The challenge for publishers
Calculating whether a sentence is spent can be a formidable challenge. First, it is not always easy to find out the period of imprisonment to which a person was sentenced, particularly if the conviction was a long time ago. Second, for lower level sentences, such as conditional discharges and community orders, one may need to see the order to know when the rehabilitation period will end – it may vary from case to case. Third, parliament has amended the 1974 Act on a number of occasions and most significantly in 2012. Changes have been made to convictions/sentences qualifying for rehabilitation and the length of rehabilitation periods (which are shorter than they used to be). Finally, the 1974 Act scheme is complex – calculating a convict’s status requires an understanding of how the Act operates.
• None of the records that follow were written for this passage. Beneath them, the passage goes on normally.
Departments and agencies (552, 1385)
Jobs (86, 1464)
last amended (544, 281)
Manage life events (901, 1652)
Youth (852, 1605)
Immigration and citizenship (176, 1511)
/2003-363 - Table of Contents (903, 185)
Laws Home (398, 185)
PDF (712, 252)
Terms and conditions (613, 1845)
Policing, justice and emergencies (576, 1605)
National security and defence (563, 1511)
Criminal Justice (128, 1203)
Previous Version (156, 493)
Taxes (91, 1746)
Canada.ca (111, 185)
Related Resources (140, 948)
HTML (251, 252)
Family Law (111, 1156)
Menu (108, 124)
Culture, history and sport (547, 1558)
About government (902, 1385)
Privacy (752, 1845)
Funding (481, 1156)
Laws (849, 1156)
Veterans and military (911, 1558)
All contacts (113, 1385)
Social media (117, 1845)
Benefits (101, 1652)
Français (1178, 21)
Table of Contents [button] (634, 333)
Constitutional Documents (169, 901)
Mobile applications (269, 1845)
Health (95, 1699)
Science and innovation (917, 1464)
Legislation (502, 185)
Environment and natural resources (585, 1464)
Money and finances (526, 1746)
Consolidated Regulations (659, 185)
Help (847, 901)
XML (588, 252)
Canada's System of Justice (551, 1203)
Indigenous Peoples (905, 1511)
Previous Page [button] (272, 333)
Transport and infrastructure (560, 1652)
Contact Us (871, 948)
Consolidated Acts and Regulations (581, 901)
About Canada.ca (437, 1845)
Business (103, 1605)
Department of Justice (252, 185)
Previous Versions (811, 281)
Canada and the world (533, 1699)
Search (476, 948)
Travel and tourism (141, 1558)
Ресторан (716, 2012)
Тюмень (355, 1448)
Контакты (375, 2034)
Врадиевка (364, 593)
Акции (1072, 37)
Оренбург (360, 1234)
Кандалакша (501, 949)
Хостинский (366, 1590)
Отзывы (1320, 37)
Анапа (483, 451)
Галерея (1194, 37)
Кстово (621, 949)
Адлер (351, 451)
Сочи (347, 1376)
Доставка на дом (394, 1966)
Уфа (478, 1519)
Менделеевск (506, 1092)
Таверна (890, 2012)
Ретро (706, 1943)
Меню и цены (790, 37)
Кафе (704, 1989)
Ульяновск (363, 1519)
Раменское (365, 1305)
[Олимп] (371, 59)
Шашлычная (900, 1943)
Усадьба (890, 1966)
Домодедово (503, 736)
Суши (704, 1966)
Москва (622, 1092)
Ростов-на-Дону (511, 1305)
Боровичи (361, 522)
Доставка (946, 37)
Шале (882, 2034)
All of this suggests that publishers may have to invest more time ascertaining whether convictions are spent.
The status of spent convictions in the law of privacy and data protection remains uncertain. Surprisingly, there are no reported cases of rehabilitated persons bringing privacy or DPA claims following the publication of information about their spent convictions. In the light of the case law discussed in this post it seems likely that these issues will be brought before the courts in the near future.
Aidan Wills is a barrister at Matrix Chambers. He specialises in media and information law, public law and employment law.